川上敬太郎さん「未だ、日本中の会社で見られるワンシーンであり、矛盾の一つだと感じました。その多くは、雑務は女性に任せるべきもの、女性のほうが向いている、という根拠のないアンコンシャス・バイアス(無意識の偏見)にもとづくものではないかと思います。
一方で中には、上手にできる人をキャスティングしたら、結果として女性に偏ったケースもあると思います。たとえば、顧客からいただいたケーキを取り分ける時、日頃の仕事ぶりから、上手に手早く対応できると判断した人に依頼した結果、女性であることが多かったという具合です。しかし現実としては、何らかのアンコンシャス・バイアスが働いているケースのほうが多いように感じます」

   ――これまで、「名もなき雑務」に関する実態や、女性の意識を調査したことはありますか。

川上さん「直接、雑務にフォーカスした調査ではありませんが、以前、働く主婦層に対して『職場の同僚との花見』に関する調査をした時に、興味深い結果が出ました。職場の同僚と花見をしたいと思わない人が6割を超えていたのです。男性ならば、もっと多くの人が同僚と花見をしたいと思うかもしれません。

語句や要素の位置を探すための項目:

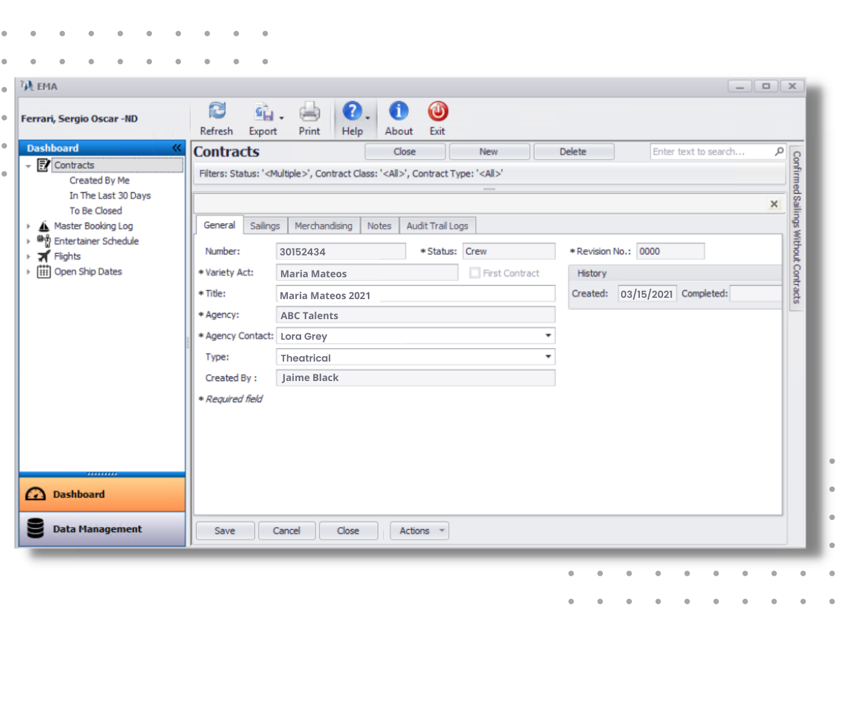Click the Refresh toolbar icon
Viewport: 850px width, 728px height.
(x=216, y=112)
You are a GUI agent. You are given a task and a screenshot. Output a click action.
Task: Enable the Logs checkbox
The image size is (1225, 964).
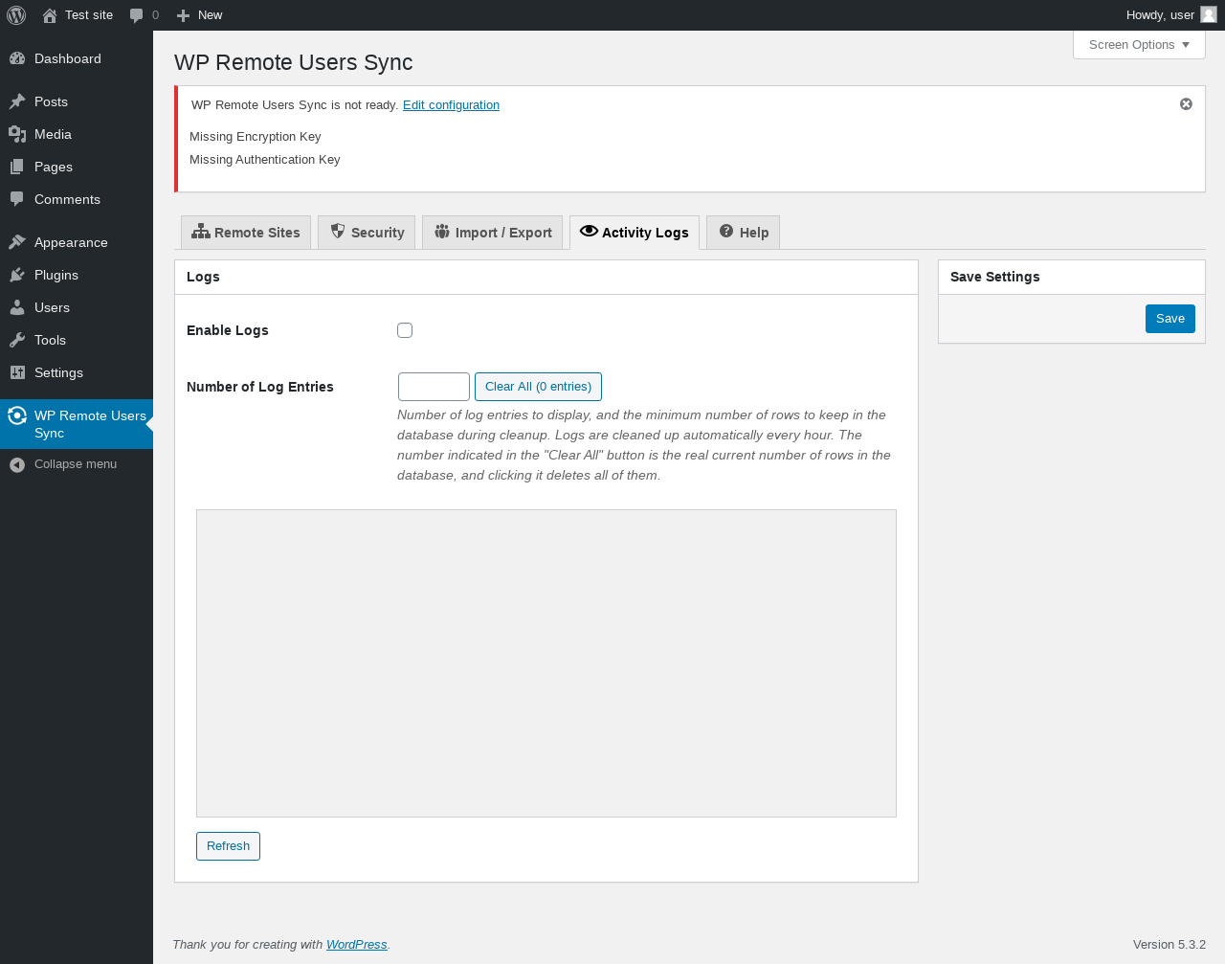tap(405, 330)
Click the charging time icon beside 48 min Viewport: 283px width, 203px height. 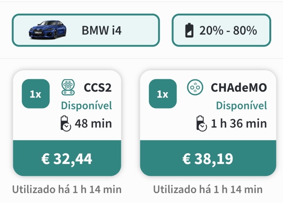tap(66, 123)
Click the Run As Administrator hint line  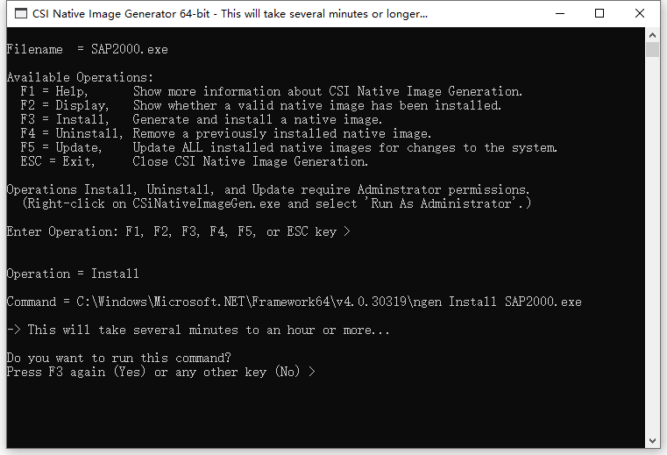tap(276, 203)
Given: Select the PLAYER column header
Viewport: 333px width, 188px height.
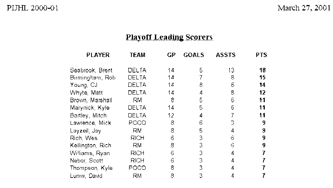Looking at the screenshot, I should [98, 55].
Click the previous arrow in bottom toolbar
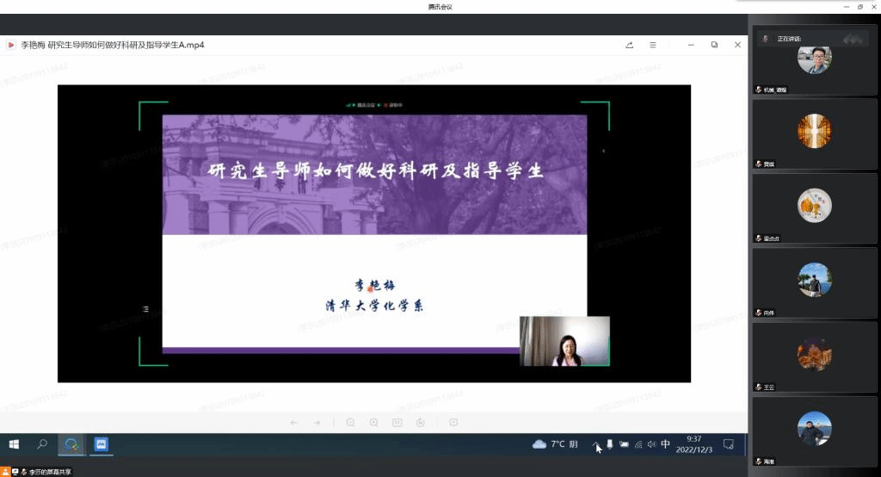Image resolution: width=881 pixels, height=477 pixels. pyautogui.click(x=294, y=422)
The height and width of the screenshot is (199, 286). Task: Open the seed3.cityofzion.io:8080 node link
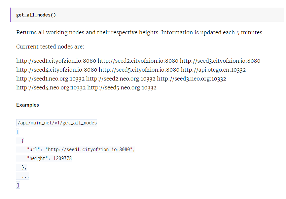[x=220, y=61]
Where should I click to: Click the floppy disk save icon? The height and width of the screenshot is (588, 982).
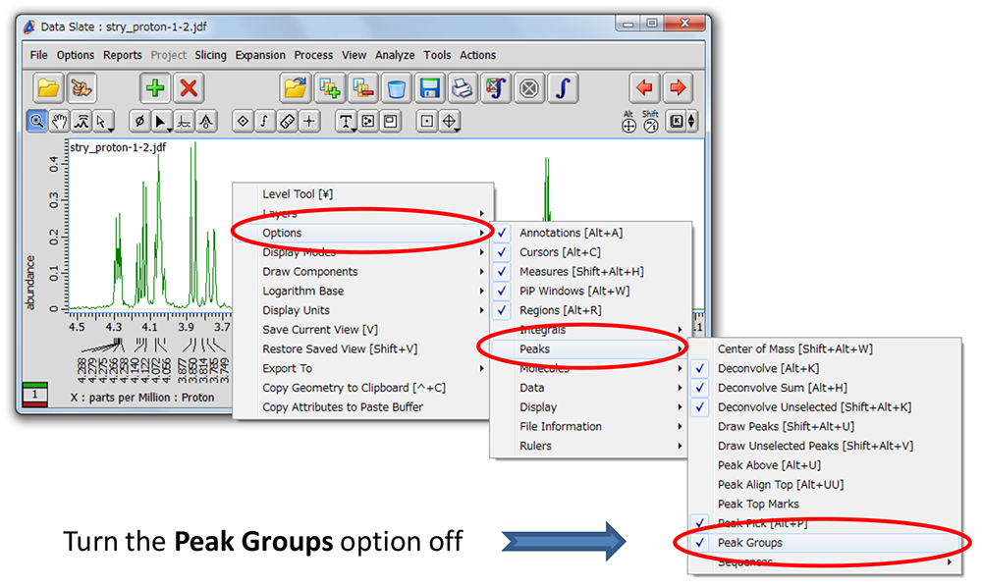pos(429,88)
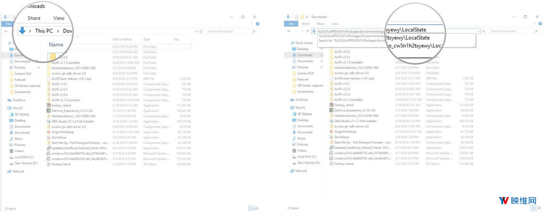Viewport: 544px width, 212px height.
Task: Open Customize Quick Access Toolbar dropdown, right window
Action: pyautogui.click(x=307, y=17)
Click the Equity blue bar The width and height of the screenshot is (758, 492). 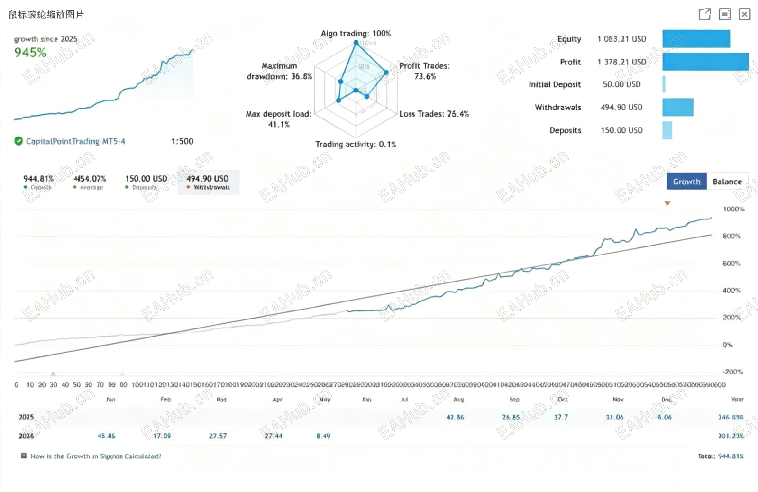tap(696, 39)
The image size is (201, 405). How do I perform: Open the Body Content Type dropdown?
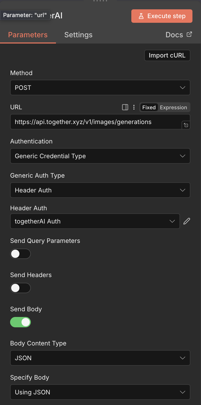(x=100, y=358)
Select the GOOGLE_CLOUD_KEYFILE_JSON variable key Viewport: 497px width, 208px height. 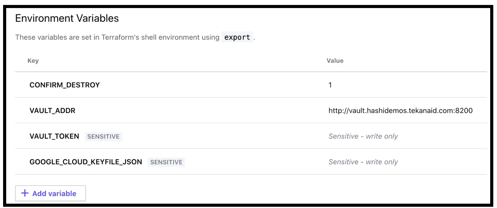click(x=86, y=162)
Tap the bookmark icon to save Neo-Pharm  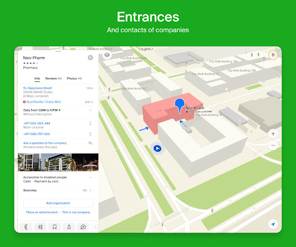(54, 227)
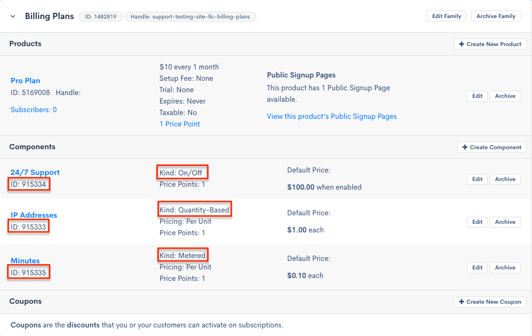
Task: Open the Minutes component link
Action: click(25, 261)
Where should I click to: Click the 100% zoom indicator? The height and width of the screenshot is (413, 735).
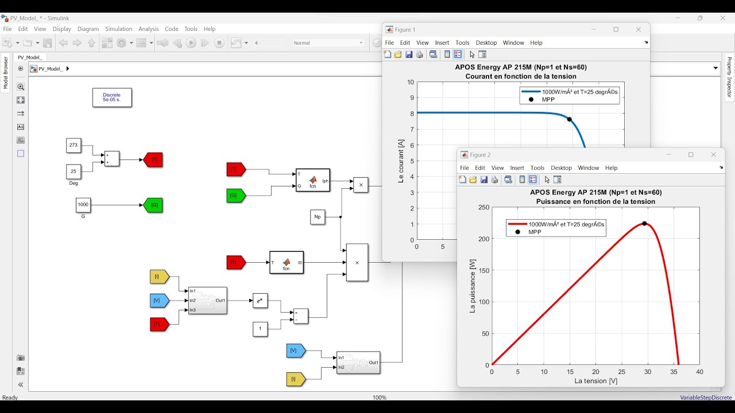(379, 397)
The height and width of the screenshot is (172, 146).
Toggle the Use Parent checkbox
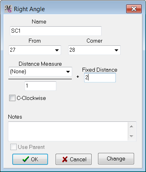13,147
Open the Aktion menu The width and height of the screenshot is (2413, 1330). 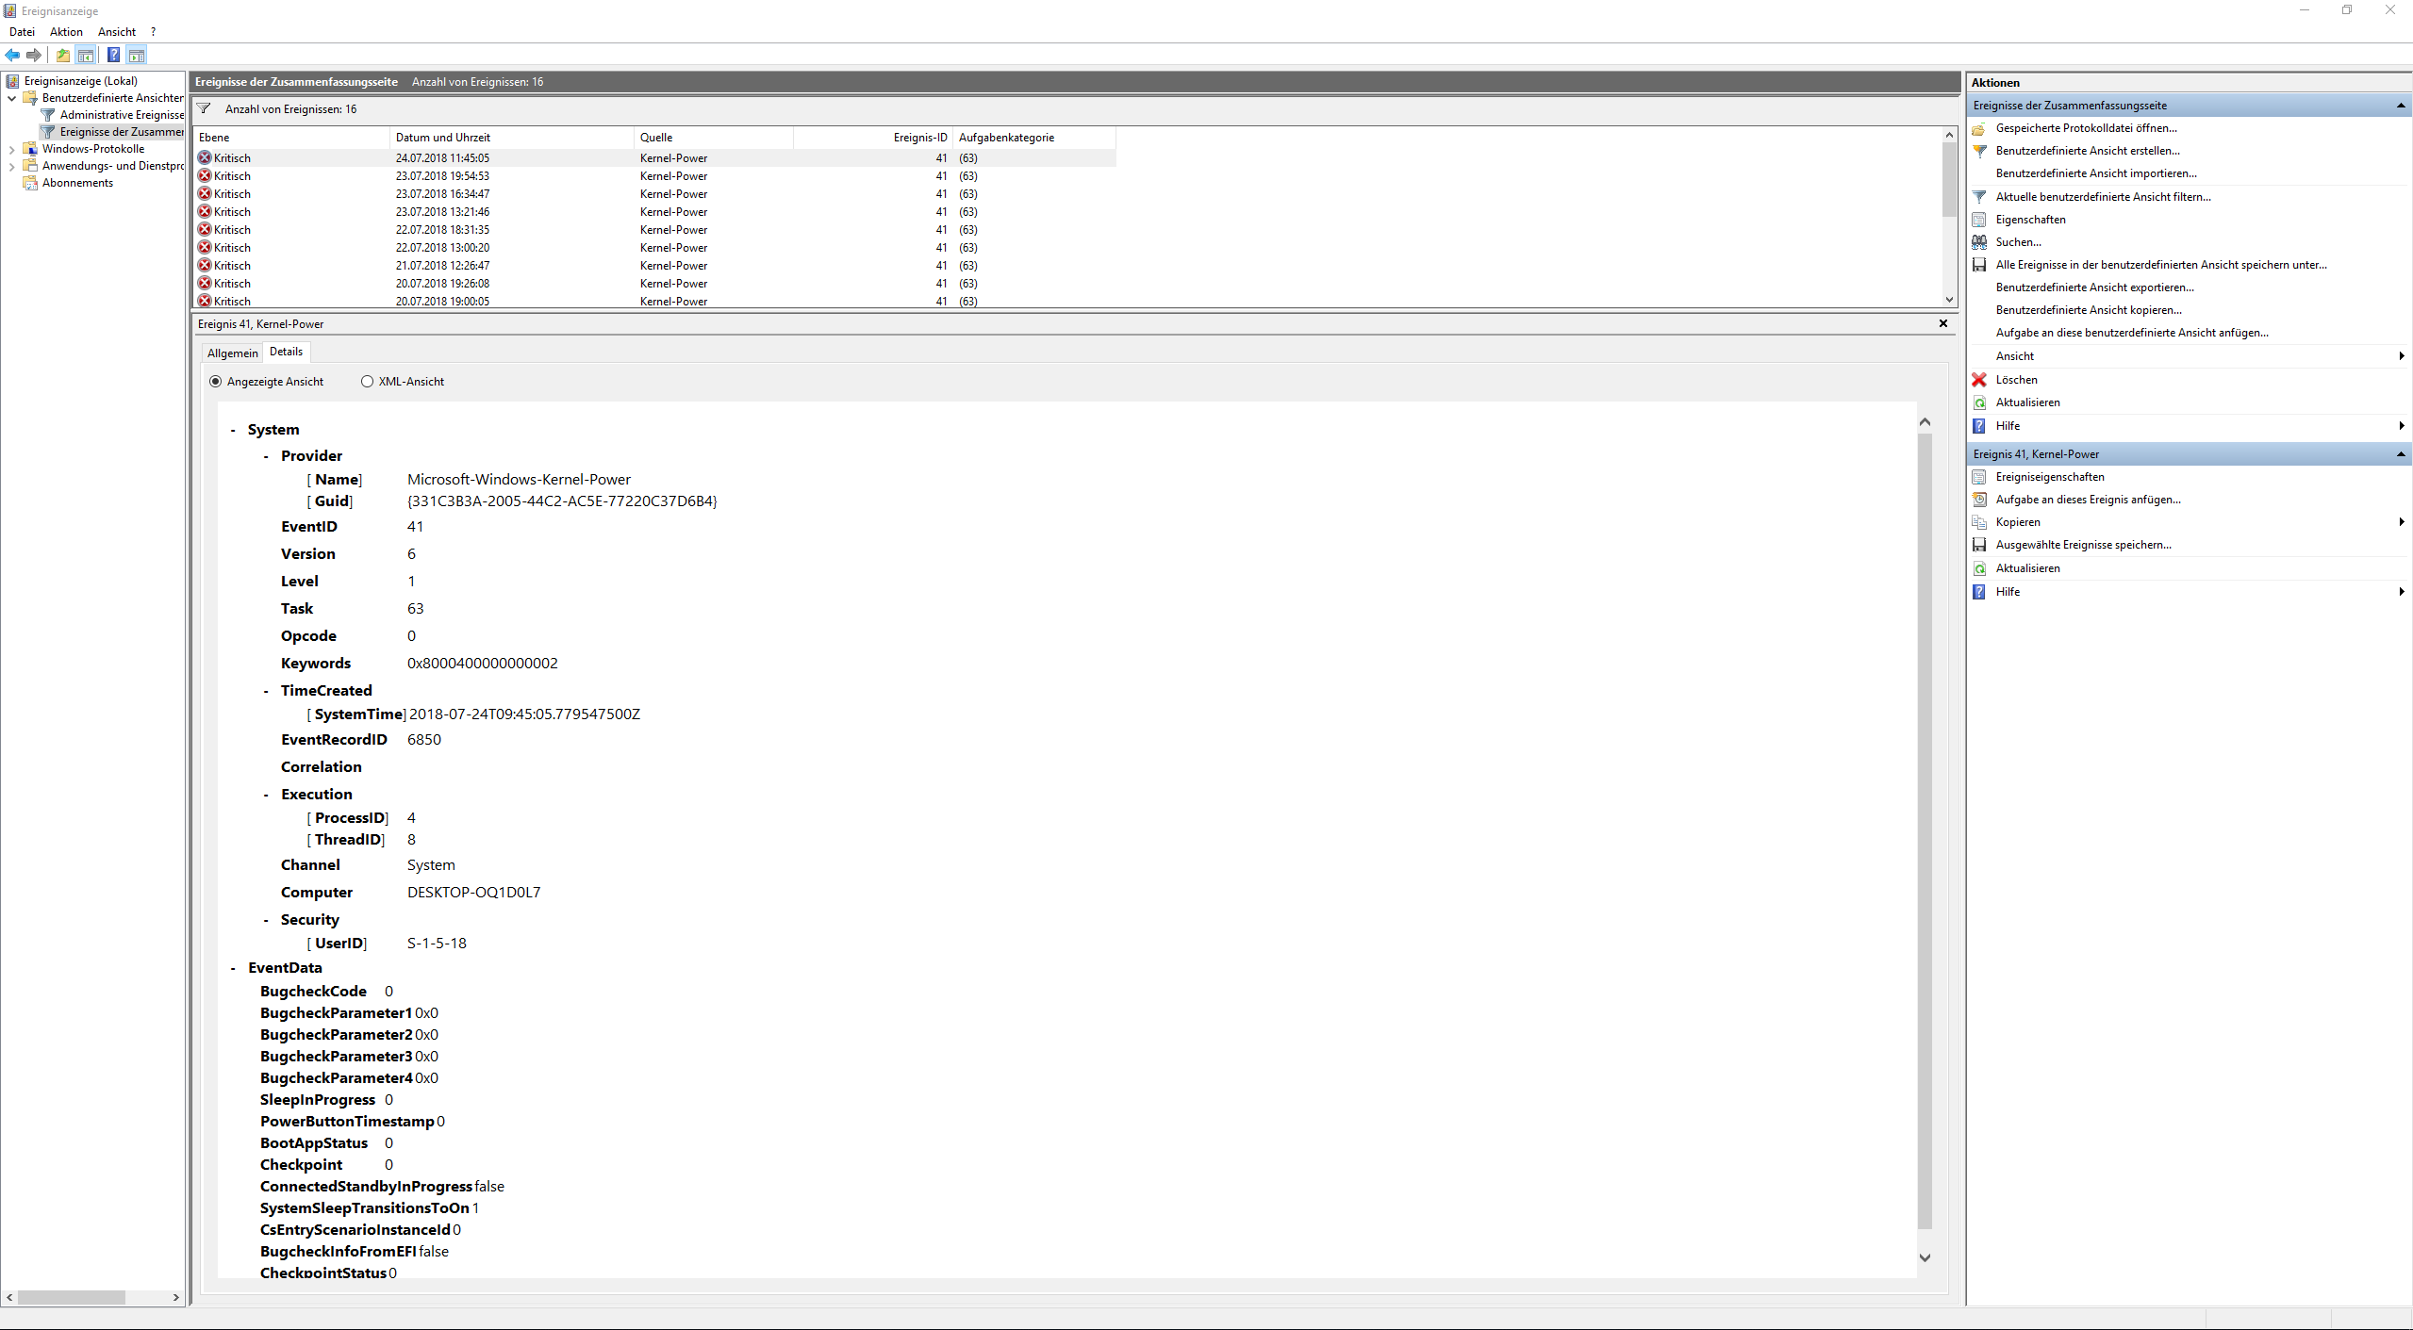tap(66, 32)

• [短い課題 1]:
職場の雑務についての抜粋によると、働く主婦層への調査で、職場の同僚と花見をしたいと思わない人はどれくらいいましたか。
• [短い課題 2]:
職場の雑務についての抜粋にある「職場の同僚と花見をしたいと思わない人が6割を超えていたのです。」という文を英語に訳してください。
• [短い課題 3]:
職場の雑務についてのインタビューを、最後の文のあとから書き継いでください。

• [解答例 1]:
6割を超えていました。

• [解答例 2]:
More than 60 percent of people did not want to go cherry-blossom viewing with their coworkers.

• [解答例 3]:
女性たちが同僚と花見をしたくない理由として、『準備、片付けに手間がかかる』『気を使う』『場所取りが大変』といった声がありました。これらは『名もなき雑務』の一種だと思います。本来であればくつろぐための場であるはずのお花見も、『名もなき雑務』が女性に偏りがちになるため、花見を遠慮したいという気持ちになる人が多くなるのではないでしょうか」

   ――なるほど。確かに後片付けのことが気になっていては、花見を心の底から楽しめませんよね。こうした女性だけが担わされる「雑務」が非常に多いということは、日本の企業風土の中に、会社の中にも「家庭」が存在し、「主婦=家事」と同様に、「女性社員=雑務」という性的役割分担が浸透しているということなのでしょうか。

川上さん「そういう面があることを否定はできないように思います。かつては『寿退社』という言葉がありました。女性社員は男性社員のお嫁さん候補として入社する、という見方が一般的でした。そんな環境では、『名もなき雑務』を家事に見立てて、職場内を疑似家庭のように捉える雰囲気もあったのではないでしょうか。
今の感覚からすると差別ですが、当時は差別という感覚よりも、習わしとして多くの人に受け入れられていたのだと思います。しかし、時代は変わり、今の価値観には馴染まなくなってきています」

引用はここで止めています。